=== Excerpted text ===

[ClusterLabs] Antw: Antw: notice: throttle_handle_load: High CPU load detected

Tue Mar 29 15:22:00 CEST 2016

Ken, thank you for the answer.

Every node in my cluster under normal conditions has "load average" of
about 420. It is mainly connected to the high disk IO on the system.
My system is designed to use almost 100% of its hardware (CPU/RAM/disks),
so the situation when the system consumes almost all HW resources is
normal.
I would like to get rid of "High CPU load detected" messages in the
log, because
they flood corosync.log as well as system journal.

Maybe you can give an advice what would be the best way do to it?

So far I came up with the idea of setting "load-threshold" to 1000% ,
because of:
    420(load average) / 24 (cores) = 17.5 (adjusted_load);
    2 (THROTLE_FACTOR_HIGH) * 10 (throttle_load_target) = 20

    if(adjusted_load > THROTTLE_FACTOR_HIGH * throttle_load_target) {
        crm_notice("High %s detected: %f", desc, load);

In this case do I need to set "node-action-limit" to something less than "2
x cores" (which is default).
Because the logic is (crmd/throttle.c):

    switch(r->mode) {
        case throttle_extreme:
        case throttle_high:
            jobs = 1; /* At least one job must always be allowed */
            break;
        case throttle_med:
            jobs = QB_MAX(1, r->max / 4);
            break;
        case throttle_low:
            jobs = QB_MAX(1, r->max / 2);
            break;
        case throttle_none:
            jobs = QB_MAX(1, r->max);
            break;
        default:
            crm_err("Unknown throttle mode %.4x on %s", r->mode, node);
            break;
    }
    return jobs;

The thing is, I know that there is "High CPU load" and this is normal
state, but I wont Pacemaker to not saying it to me and treat this state the
best it can.

===

- _Directive_:
Answer these questions about the mailing list post on the high CPU load message:
(a) What load average does each node have under normal conditions?
(b) How many cores does the writer divide by in the calculation?
(c) What is the default value of "node-action-limit"?
The material after this post is not needed.

=== Supplied material ===

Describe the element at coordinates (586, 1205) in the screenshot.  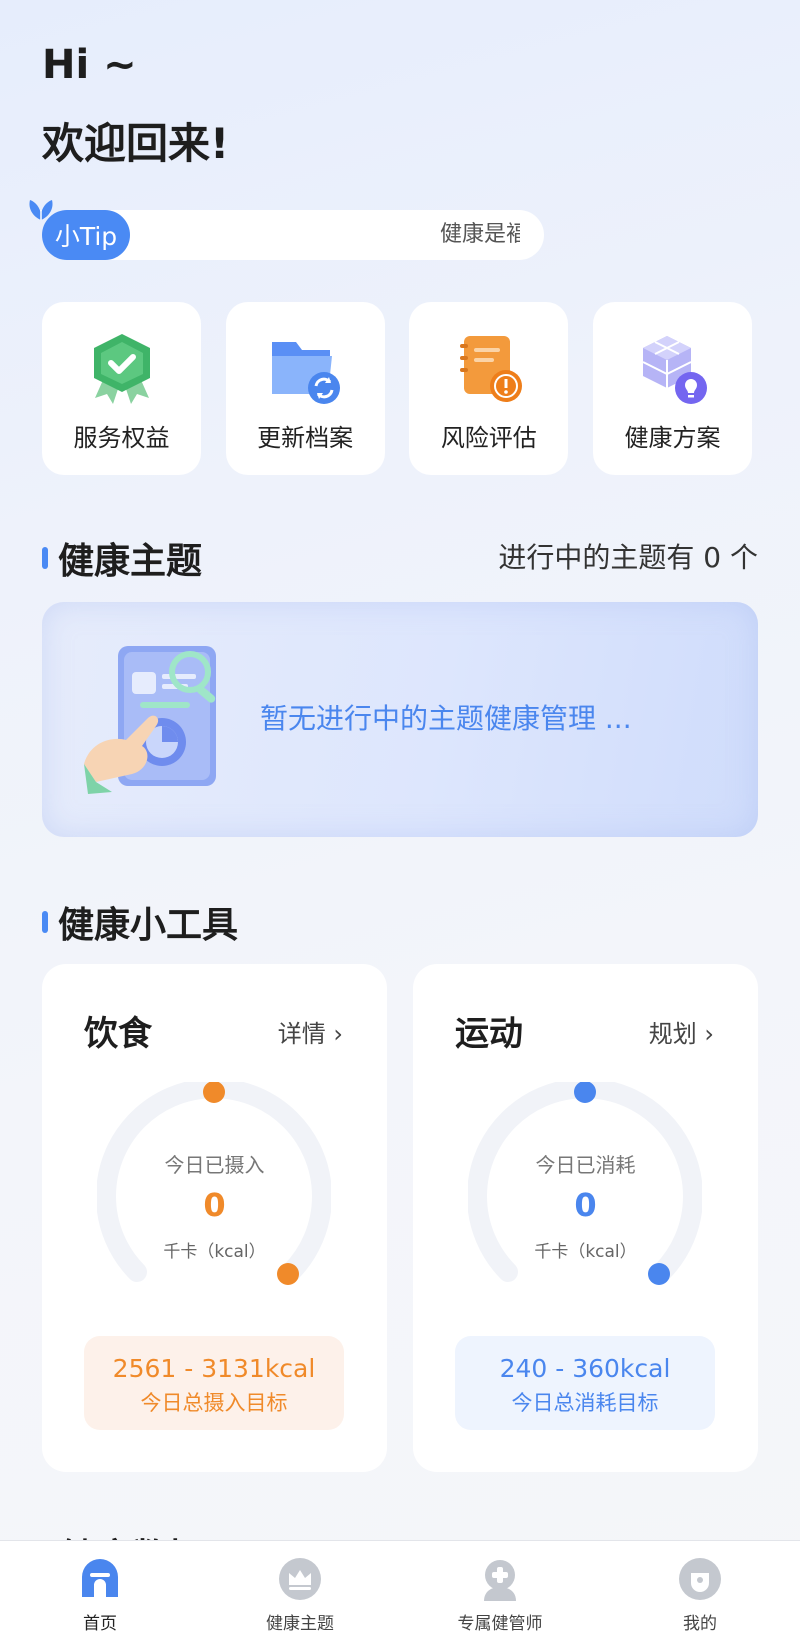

===

- _Solution to this exercise_:
(a) About 420.
(b) 24.
(c) 2 x cores.